But what interests paleontologists in this little ancestral beast is his larynxalmost identical to that of contemporary birds. Which makes scientists say that pUlaosaurus (named as the Pulao, a dragon of Chinese mythology) had to make the same sounds more than our current volatiles.
The preservation of bones linked to vocal organs on dinosaur fossils is very rare, as they are fine and fragile. “”Even when a dinosaur skeleton is preserved, these isolated bones are not always preserved with other elements of the skull“Explain to the New York Times Dr. Xing Xu, paleontologist at the Chinese Academy of Sciences in Beijing and co -author of the article.”These are very fine, very fragile and difficult to preserve bones.“
Pulaosaurus is not very large, barely sixty centimeters. Seeing his reconstruction, you really have little trouble imagining it to push bird cries. But for his titanic congenerss, like T-Rex, Tricératops and other Diplodocus, it’s more complicated. You could say that given their size, these giants were likely to get out of the much more serious and disturbing sounds of their throat.

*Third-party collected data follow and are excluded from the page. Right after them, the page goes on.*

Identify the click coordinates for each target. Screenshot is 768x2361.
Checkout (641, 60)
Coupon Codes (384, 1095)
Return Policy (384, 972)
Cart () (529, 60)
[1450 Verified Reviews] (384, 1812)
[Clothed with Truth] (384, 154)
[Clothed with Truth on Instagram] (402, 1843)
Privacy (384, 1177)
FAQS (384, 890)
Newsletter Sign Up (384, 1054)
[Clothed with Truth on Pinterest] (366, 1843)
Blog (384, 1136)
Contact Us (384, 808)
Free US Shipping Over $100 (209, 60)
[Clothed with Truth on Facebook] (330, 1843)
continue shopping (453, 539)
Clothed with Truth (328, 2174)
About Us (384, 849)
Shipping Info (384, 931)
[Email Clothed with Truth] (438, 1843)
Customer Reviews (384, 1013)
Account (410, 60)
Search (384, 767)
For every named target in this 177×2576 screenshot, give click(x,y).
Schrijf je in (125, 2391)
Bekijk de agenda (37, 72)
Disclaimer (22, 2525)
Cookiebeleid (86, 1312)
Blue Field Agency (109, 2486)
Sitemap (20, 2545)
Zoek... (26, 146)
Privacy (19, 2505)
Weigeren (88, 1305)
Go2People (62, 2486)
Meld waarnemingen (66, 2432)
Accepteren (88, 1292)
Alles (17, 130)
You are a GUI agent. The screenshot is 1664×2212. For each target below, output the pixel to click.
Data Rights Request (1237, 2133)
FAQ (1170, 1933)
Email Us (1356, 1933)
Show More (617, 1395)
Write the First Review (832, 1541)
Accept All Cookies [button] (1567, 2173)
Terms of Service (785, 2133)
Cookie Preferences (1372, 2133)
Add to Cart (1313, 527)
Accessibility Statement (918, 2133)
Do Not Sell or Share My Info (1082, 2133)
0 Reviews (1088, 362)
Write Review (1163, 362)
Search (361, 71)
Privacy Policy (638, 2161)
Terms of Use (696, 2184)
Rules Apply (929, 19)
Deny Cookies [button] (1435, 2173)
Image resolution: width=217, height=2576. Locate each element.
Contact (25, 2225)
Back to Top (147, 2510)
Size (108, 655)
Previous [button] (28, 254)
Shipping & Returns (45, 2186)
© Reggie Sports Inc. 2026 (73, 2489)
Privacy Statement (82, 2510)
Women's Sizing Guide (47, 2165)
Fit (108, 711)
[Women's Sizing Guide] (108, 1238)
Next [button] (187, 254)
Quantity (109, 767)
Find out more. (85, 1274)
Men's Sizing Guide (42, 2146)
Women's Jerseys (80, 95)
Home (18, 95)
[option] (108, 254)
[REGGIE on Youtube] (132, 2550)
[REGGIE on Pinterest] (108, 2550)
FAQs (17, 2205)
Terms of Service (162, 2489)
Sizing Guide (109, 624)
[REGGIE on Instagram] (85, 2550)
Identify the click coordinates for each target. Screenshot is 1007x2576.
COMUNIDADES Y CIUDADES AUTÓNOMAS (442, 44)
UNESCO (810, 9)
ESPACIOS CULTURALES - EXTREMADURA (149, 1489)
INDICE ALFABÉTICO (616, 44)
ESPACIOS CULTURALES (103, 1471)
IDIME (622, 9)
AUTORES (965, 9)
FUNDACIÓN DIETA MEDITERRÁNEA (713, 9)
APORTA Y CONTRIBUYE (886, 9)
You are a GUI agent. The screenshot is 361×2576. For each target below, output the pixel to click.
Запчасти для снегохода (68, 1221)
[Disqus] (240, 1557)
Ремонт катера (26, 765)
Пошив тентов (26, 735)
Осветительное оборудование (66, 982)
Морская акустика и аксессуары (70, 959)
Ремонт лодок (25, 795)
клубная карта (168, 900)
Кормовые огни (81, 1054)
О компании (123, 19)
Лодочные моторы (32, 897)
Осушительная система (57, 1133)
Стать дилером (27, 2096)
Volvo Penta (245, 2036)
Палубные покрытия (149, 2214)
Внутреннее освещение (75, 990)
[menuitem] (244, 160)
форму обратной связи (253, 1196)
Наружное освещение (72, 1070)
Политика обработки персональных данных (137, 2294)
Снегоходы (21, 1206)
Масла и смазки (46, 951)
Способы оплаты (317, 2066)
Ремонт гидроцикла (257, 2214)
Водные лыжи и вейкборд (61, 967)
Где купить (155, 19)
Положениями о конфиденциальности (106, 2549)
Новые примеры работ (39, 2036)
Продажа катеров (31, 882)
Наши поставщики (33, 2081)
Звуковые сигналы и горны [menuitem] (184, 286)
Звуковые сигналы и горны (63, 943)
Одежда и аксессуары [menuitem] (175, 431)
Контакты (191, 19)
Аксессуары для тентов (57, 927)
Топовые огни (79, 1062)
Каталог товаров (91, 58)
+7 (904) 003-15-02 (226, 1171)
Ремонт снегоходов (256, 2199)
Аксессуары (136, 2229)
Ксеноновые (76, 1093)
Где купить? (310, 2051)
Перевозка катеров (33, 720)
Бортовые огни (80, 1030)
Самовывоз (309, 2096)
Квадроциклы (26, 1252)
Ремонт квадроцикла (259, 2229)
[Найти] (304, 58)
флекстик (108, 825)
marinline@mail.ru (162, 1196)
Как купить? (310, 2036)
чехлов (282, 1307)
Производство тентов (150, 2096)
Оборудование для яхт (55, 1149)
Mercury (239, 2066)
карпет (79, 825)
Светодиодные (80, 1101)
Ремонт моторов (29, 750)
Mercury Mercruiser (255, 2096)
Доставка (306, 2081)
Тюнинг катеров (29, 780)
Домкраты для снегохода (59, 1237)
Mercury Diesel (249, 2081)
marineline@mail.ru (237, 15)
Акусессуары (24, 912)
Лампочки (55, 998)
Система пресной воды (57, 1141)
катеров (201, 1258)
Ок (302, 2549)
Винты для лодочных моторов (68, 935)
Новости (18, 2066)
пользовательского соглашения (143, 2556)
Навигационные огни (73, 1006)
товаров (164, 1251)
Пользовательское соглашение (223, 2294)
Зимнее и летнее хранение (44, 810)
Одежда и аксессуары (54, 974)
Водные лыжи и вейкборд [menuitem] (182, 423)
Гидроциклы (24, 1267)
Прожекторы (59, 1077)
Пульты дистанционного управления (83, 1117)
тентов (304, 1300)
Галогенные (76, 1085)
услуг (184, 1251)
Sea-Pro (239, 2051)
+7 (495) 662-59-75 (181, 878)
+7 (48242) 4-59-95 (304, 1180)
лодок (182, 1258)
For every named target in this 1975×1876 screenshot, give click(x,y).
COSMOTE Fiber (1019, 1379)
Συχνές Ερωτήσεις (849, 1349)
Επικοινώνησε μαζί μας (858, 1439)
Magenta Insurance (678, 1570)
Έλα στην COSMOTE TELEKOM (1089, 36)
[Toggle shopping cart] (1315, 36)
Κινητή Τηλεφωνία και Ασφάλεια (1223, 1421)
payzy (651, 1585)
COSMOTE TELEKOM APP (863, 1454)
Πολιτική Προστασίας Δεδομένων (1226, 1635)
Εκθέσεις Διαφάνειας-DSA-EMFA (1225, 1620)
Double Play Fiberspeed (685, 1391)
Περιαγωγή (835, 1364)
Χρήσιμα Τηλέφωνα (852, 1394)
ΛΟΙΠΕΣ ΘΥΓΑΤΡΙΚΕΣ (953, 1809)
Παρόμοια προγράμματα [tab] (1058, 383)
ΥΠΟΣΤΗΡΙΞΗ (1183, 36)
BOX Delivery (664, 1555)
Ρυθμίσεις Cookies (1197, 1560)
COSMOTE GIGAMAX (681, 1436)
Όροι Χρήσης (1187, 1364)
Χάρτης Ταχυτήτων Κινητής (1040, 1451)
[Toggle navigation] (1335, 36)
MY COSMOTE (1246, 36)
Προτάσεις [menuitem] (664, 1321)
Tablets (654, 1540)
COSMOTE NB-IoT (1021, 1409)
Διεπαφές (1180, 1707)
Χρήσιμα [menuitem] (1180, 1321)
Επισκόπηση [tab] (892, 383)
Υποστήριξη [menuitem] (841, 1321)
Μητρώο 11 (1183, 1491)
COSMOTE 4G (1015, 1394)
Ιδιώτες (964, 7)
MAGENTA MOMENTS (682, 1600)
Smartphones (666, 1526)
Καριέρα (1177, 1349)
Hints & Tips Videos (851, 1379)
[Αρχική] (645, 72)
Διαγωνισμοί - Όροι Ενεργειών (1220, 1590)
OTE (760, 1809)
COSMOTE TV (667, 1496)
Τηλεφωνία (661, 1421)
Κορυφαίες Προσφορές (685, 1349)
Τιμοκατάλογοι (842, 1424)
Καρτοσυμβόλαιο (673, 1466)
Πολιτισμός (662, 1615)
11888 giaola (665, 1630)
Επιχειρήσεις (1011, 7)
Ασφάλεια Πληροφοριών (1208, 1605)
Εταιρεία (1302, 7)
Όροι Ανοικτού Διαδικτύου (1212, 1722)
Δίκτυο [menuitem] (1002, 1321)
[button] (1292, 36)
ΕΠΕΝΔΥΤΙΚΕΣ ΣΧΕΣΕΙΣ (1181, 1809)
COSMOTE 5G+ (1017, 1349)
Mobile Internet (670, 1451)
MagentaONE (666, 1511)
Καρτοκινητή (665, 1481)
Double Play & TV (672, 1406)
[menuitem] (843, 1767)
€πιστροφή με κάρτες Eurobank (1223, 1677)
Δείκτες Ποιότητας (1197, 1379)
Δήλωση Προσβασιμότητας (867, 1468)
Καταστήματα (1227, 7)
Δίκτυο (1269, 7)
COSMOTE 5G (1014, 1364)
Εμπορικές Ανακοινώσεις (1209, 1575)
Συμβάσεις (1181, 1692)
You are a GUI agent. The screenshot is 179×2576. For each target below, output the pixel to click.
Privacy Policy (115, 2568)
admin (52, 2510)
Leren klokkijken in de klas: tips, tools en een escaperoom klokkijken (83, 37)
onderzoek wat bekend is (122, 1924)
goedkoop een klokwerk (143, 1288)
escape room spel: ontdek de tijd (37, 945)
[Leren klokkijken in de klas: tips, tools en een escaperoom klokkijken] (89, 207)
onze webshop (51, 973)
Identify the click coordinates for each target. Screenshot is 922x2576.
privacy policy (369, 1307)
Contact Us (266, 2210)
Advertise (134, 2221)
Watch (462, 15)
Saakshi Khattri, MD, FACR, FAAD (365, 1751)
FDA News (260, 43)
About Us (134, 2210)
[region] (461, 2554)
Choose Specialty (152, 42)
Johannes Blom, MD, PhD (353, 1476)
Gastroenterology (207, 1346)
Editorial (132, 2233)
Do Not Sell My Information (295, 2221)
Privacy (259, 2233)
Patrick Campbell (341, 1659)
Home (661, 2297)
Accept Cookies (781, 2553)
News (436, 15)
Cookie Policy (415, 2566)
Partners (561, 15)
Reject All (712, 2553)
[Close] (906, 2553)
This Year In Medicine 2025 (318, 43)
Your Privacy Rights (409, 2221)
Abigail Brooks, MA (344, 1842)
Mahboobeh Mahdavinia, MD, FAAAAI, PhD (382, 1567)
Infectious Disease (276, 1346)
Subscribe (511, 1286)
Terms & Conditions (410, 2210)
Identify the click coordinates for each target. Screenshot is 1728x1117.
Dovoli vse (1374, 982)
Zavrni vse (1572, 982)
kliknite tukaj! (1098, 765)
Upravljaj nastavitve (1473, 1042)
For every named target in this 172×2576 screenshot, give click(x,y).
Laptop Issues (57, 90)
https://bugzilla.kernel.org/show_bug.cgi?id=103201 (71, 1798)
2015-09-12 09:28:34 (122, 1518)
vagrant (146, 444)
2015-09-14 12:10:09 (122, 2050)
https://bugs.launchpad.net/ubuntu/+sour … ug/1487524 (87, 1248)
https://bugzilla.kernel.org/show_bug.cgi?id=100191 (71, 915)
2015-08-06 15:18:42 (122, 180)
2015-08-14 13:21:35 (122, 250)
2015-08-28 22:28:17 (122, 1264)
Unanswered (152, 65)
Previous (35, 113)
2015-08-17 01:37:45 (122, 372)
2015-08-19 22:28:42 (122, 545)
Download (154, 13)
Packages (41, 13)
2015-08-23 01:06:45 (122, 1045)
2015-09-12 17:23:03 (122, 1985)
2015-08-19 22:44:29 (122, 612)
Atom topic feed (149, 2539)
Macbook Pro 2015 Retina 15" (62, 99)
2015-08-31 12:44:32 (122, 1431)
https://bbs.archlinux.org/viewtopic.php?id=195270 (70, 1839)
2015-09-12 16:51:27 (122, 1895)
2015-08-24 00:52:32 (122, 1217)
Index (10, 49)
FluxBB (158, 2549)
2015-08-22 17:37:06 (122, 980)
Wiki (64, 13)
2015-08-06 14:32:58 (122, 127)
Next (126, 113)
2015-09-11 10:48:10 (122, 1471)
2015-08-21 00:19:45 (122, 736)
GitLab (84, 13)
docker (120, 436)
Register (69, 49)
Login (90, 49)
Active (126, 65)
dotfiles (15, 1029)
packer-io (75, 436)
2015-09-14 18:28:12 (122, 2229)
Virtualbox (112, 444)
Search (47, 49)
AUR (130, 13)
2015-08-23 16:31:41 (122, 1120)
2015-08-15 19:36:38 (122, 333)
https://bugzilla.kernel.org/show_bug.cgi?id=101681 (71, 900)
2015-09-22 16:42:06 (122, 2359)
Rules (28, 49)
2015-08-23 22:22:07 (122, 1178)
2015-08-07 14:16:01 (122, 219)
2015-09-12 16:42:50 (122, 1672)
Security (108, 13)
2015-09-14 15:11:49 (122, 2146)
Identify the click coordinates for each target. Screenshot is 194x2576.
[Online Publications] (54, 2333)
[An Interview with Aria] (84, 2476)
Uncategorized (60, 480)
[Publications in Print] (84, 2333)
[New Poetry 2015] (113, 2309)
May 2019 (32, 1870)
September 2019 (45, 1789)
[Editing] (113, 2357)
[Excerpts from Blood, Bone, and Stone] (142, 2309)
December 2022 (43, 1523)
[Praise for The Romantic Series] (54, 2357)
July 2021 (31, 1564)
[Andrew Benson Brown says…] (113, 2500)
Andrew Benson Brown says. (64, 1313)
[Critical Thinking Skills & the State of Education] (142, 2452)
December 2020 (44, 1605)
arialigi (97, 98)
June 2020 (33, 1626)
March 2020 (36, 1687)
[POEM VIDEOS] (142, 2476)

Well, think again. An older discovery made on a Pinacosaurus, a member of the family of ankylosaurs, on the battleship and the tail in the shape of a mass, suggests that even some large species could make sounds close to piaving. In 2023, other Chinese paleontologists found the same kind of fossilized bones in an individual of this species.
Does that mean that all the dinosaurs were cacking like hens or nipped like sparrows? No. But it means on the other hand that nature, in the jurrassic or in the Cretaceous, also had to Resonate close songs that we can hear in our forests today. These discoveries still confirm a little more the link between prehistoric saurians and their distant descendants, current birds.